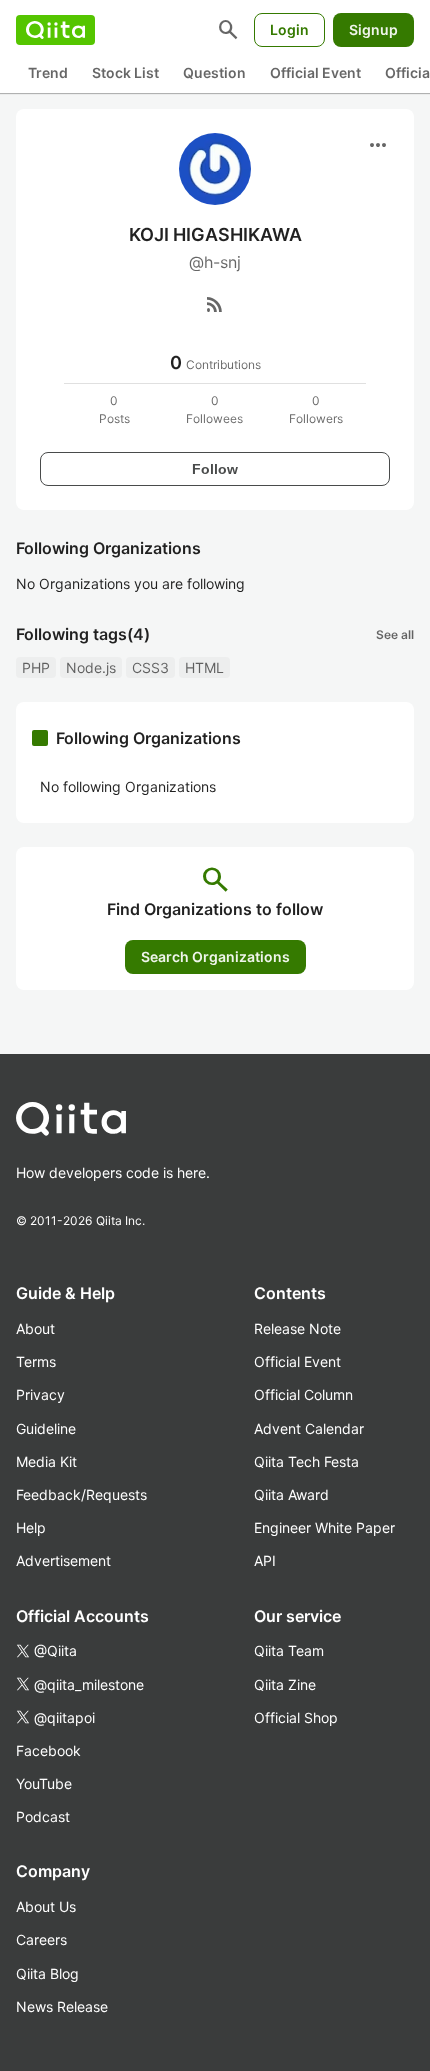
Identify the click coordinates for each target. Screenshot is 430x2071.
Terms (36, 1361)
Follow (215, 469)
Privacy (40, 1394)
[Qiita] (55, 30)
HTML (204, 667)
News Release (62, 2006)
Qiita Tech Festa (306, 1461)
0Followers (316, 409)
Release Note (297, 1328)
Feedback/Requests (81, 1494)
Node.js (91, 667)
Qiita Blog (47, 1973)
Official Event (315, 72)
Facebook (48, 1750)
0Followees (214, 409)
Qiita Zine (285, 1684)
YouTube (44, 1783)
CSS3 (150, 667)
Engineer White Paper (324, 1527)
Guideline (46, 1428)
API (265, 1560)
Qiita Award (291, 1494)
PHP (36, 667)
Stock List (125, 72)
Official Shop (296, 1717)
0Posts (114, 409)
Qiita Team (289, 1650)
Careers (41, 1939)
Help (31, 1527)
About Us (46, 1906)
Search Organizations (215, 956)
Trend (48, 72)
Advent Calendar (309, 1428)
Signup (373, 29)
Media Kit (46, 1461)
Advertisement (63, 1560)
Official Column (303, 1394)
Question (214, 72)
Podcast (43, 1816)
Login (289, 29)
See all (395, 634)
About (35, 1328)
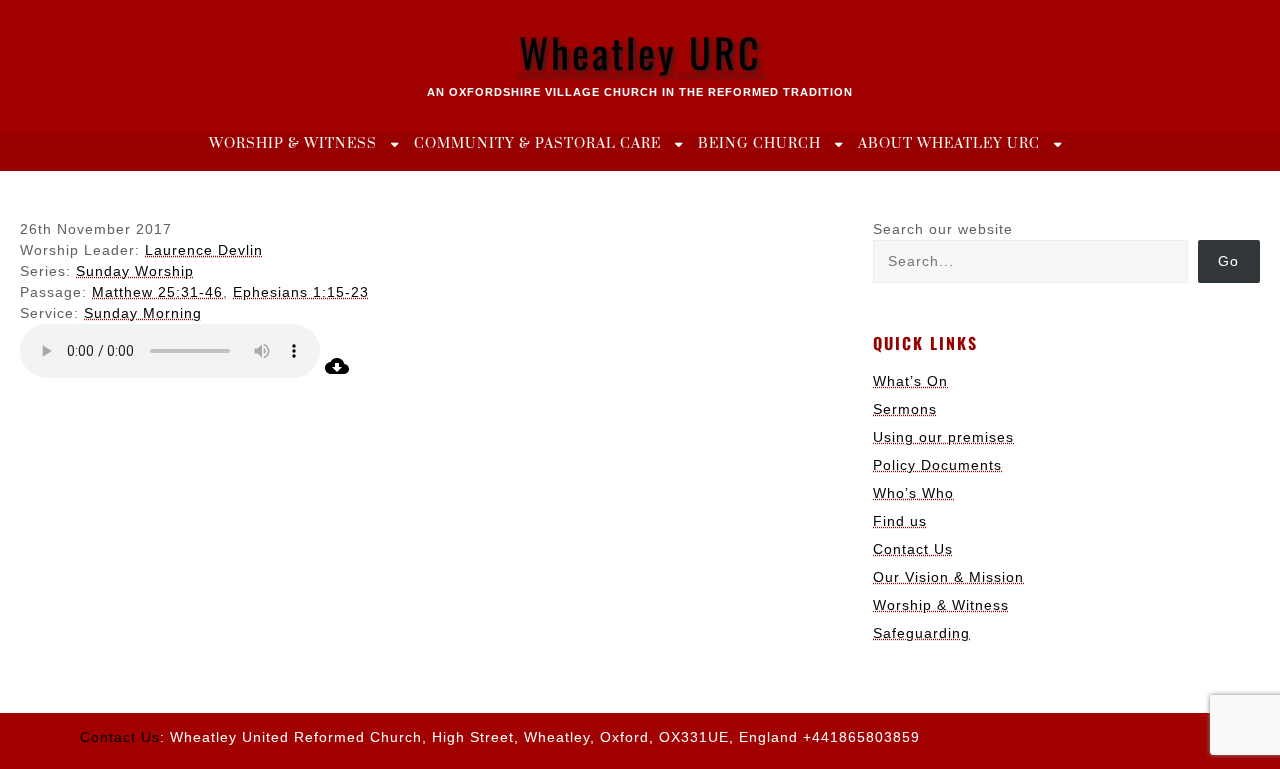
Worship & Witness (293, 144)
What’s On (910, 381)
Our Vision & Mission (948, 577)
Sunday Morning (143, 313)
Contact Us (913, 549)
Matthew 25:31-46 (157, 292)
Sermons (905, 409)
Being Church (759, 144)
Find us (900, 521)
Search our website (943, 229)
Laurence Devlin (204, 250)
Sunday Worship (135, 271)
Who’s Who (913, 493)
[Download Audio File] (337, 373)
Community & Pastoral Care (537, 144)
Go (1228, 261)
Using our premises (943, 437)
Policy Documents (937, 465)
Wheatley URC (640, 52)
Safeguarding (921, 633)
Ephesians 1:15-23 (301, 292)
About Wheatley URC (949, 144)
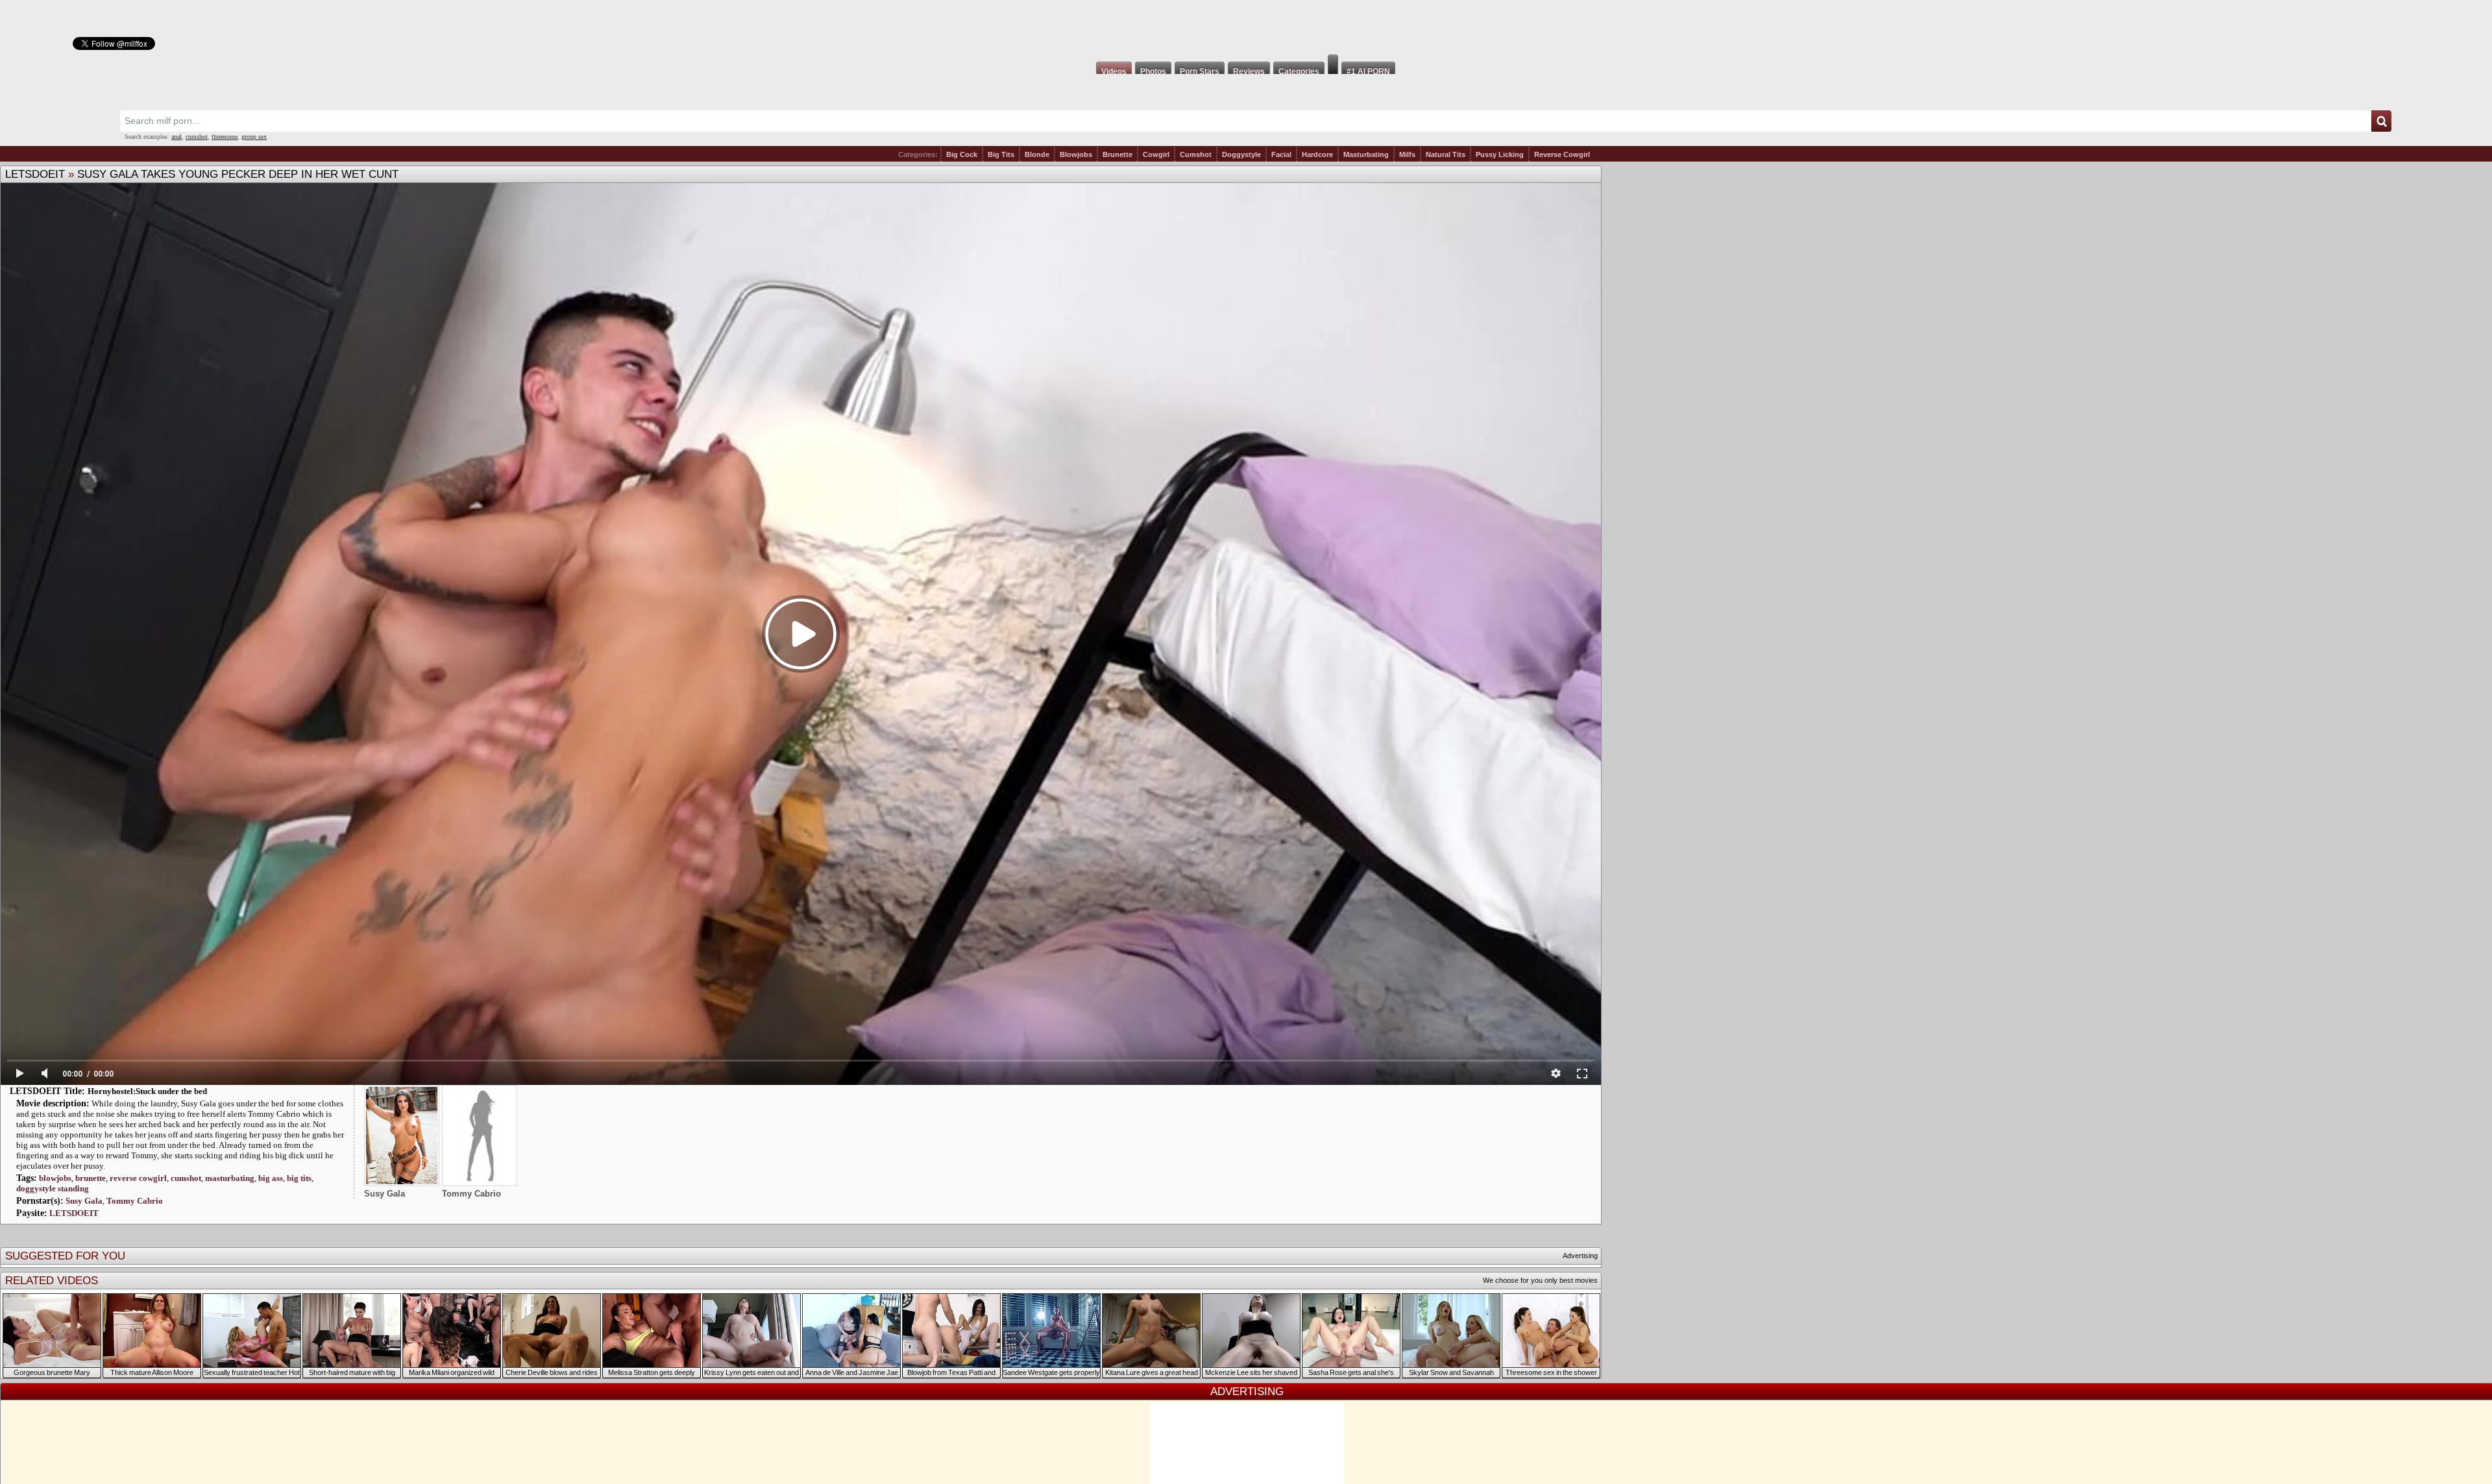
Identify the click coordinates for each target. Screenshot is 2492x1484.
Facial (1281, 154)
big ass (270, 1178)
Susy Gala (84, 1201)
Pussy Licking (1500, 154)
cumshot (197, 136)
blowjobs (55, 1178)
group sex (254, 136)
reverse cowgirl (138, 1178)
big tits (299, 1178)
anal (176, 136)
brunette (90, 1178)
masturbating (229, 1178)
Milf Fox (1246, 27)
======
[What is needed] The copy must start at the line containing "Policy Documents (937, 465)" and end at the last line of the records, matching each line exactly and holding no pictures.

[Solution for this exercise]
Policy Documents (937, 465)
Wheatley URC (640, 52)
Safeguarding (921, 633)
Ephesians 1:15-23 (301, 292)
About Wheatley URC (949, 144)
Identify the click coordinates for each target. Screenshot is 2492x1484.
Facial (1281, 154)
big ass (270, 1178)
Susy Gala (84, 1201)
Pussy Licking (1500, 154)
cumshot (197, 136)
blowjobs (55, 1178)
group sex (254, 136)
reverse cowgirl (138, 1178)
big tits (299, 1178)
anal (176, 136)
brunette (90, 1178)
masturbating (229, 1178)
Milf Fox (1246, 27)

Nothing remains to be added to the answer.